The United Societies of Christian Endeavor are working for national prohibition as the 18th amendment to the constitution, with “Prohibition in 1920” their slogan.
The rising tide of anti-Americanism in Mexico has culminated in an anonymous threat to blow up the American embassy.
Because it is charged by the police that the practice in Evansville, Ind. of riding girls on crossbars, handles and extra seats of motorcycles is responsible for an increase in immorality, the Evansville Motorcycle Club has forbid its members to carry feminine partners.
Excessive speeding and reckless young drivers are the cause of nine-tenths of automobile accidents. Young people who would not be trusted to drive a horse are frequently seen driving automobiles.
A gopher made his way into the court house Wednesday and was first noticed in the county clerk’s office on the second floor. The clerks tried to induce Mr. Gopher to visit other offices and meet the ladies of the building, but he objected and started back down the main stairway. The exit was not so easy, and the visitor slipped and fell several times.
DeKalb made arrangements to entertain 300 motorcyclists en route to Denver, Colo.
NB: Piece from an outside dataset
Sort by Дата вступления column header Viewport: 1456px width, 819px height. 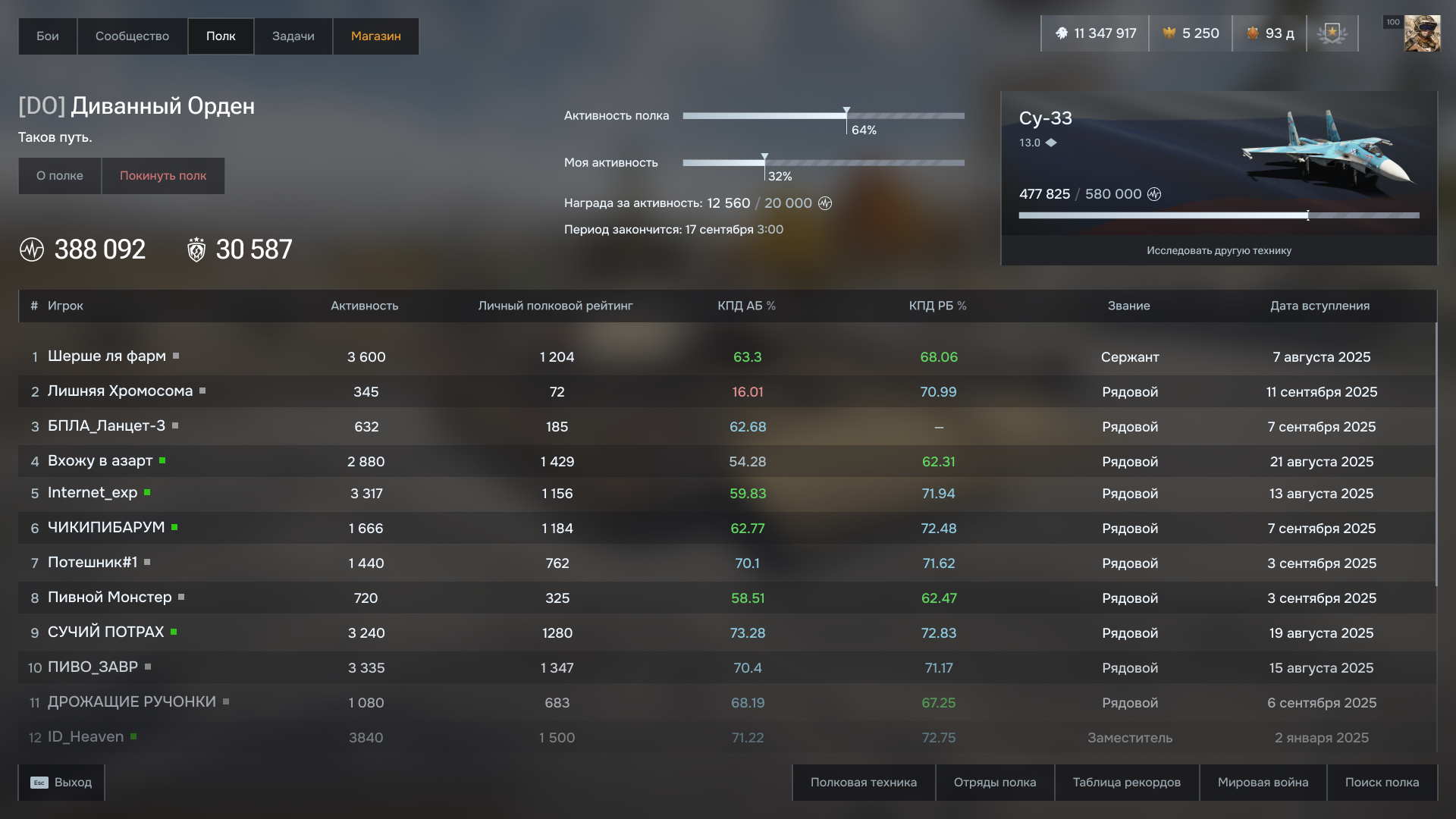[x=1320, y=306]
Sunday night, but only four put in an appearance.
75 YEARS AGO
July 20, 1938
The DeKalb County Board of Supervisors Monday defeated a motion to purchase the First National Bank Building for $20,000. While in the mood, the board also defeated a motion to equip the courthouse with elevators and a motion to turn the room occupied by the supervisors into quarters for the county treasurer.
Peter Paul Bell, a 29-year-old Louisiana farmer, arrived in Seattle toting his motherless 2-year-old baby boy. Carrying the child, Bell hitchhiked some 2,500 miles. He crossed 13 states and Bell estimates he applied for work not less than 2,500 times, getting a few jobs, but none for more than a day or two.
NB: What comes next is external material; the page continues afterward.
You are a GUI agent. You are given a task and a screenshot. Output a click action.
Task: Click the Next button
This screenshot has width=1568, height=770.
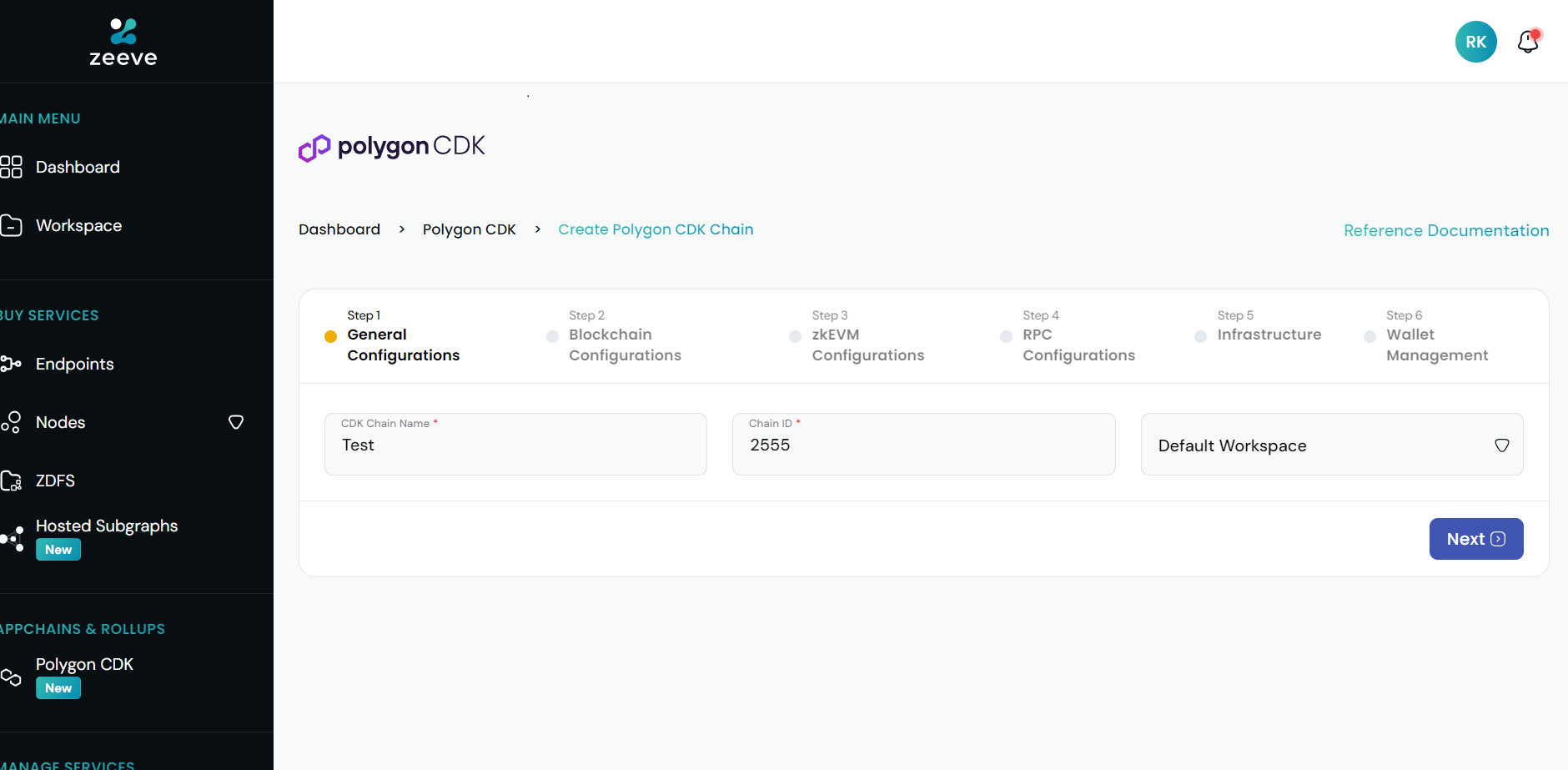[1475, 538]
Forty-five cars, carrying between 180 and 200 persons, made the Route 64 Goodwill Motorcade from Chicago to Savanna a success Wednesday.
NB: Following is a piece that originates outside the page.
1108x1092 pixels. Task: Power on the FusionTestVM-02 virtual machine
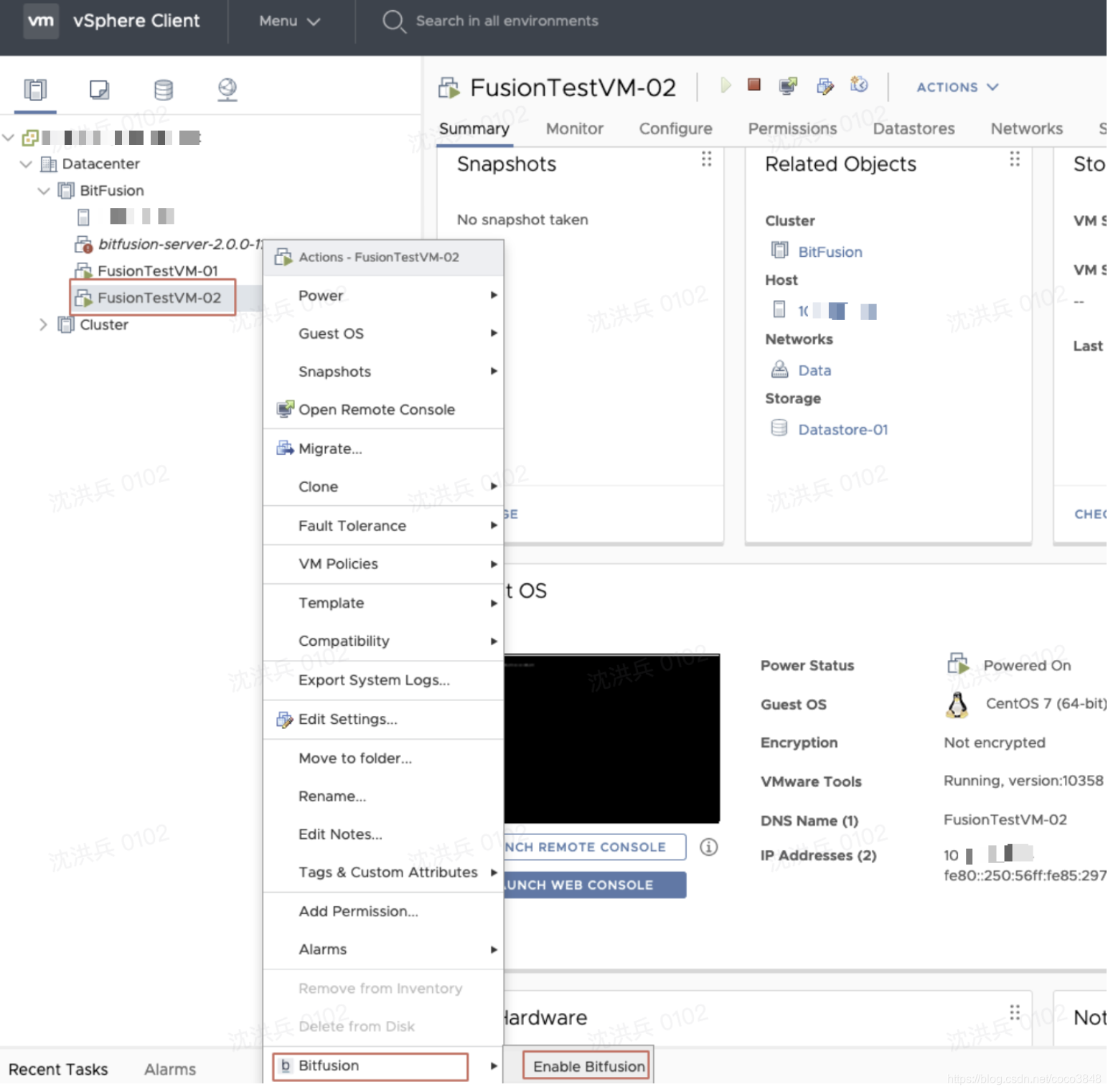click(x=725, y=85)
The Communist Party in the United States is “part and parcel” of Communist International, Earl Browder, party secretary, admitted in testimony before a legislative committee.
The city council of DeKalb passed an ordinance that will ban the sale or explosion of fireworks within the corporate limits of the city.
50 YEARS AGO
July 17, 1963
Avoid watching the eclipse of the sun Saturday afternoon. There is a grave danger of blindness if an attempt is made to watch the phenomena directly. All are in agreement that the safest method to watch the mighty blackout is by television.
Reports of a mountain lion having been seen on Barber Greene Road 10 days or more ago are not apt to cause any mass fright hysteria, but a great many questions arise.
The Northern Illinois Steam Power Club is sponsoring its seventh annual old-time Threshing Bee next month.
Automation has arrived in the Sycamore Public Library, but it will not cause any unemployment problem. What it will do is create a more efficient and speedier handling of books going and coming at the main desk.
When Louis Dunn closes the doors of his empty stores at 303 W. State St. in Sycamore, he will be ending over a half-century in textile and retail business.
– Sycamore True Republican
25 YEARS AGO
July 20, 1988
The DeKalb Chamber of Commerce has officially changed its name to the Greater DeKalb Partnership, and by week’s end the new organization may fill one of its two management positions.
First National Bank of DeKalb has waived service charges on the city of DeKalb’s interest-bearing checking accounts as a result of a recommendation from the city’s auditing firm.
Sycamore Hospital is working with the American Cancer Society to provide a low-cost method of detecting or preventing early breast cancer. This method, known as mammography, is available for a fee of $50.
An increase of more than 10 percent in TransVAC trips and over 20 percent in MedVAC trips has provided the busiest year in the history of the Voluntary Action Center.